Vision Pro için Return to Service özelliğinin kullanıma açılması da dikkat çekiyor. Bu sayede karma gerçeklik cihazları da kurumsal kullanım için daha kolay yönetilebilecek. Bununla birlikte, Mac cihazları için getirilen yeni misafir modu çalışanlara daha güvenli bir giriş deneyimi sunuyor. Çalışanlar kimlik sağlayıcıları üzerinden giriş yapabilecek ve çıkış yaptıklarında tüm veriler otomatik biçimde temizlenecek. Buna ek olarak, bu süreç güvenlik standartlarının daha rahat korunmasına yardımcı olacak.

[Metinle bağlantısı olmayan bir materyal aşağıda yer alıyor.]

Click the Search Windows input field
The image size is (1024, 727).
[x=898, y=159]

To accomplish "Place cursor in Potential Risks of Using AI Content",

Mac bilgisayarlara NFC desteğinin eklenmesi de çalışanların giriş sürecini hızlandırıyor. Çalışanlar Apple Watch ya da iPhone cihazlarını okutarak giriş yapabiliyor. Bu özellik özellikle yoğun tempolu kurumsal ortamlarda zaman tasarrufu sağlıyor. Bunun yanında, fiziksel güvenliği artıran bir katman da oluşturuyor. Tüm bunların yanı sıra, giriş yöntemlerindeki bu çeşitlilik şirketlerin farklı ihtiyaçlarına cevap veriyor.
Eylül 2025 güncellemeleriyle birlikte bu araçların tamamı iPhone, iPad, Mac ve Vision Pro cihazlarına ulaştırılacak. Şirketler hem yapay zekâ entegrasyonu hem de cihaz yönetimi konusunda daha güçlü araçlara sahip olacak. Bu gelişmeler, işletmelerin verimliliğini artırırken güvenlik standartlarını da yükseltecek. Her ne kadar geçiş süreci bazı kurumlar için zorlu olsa da, sağlanan esneklik uzun vadede önemli faydalar getirecek.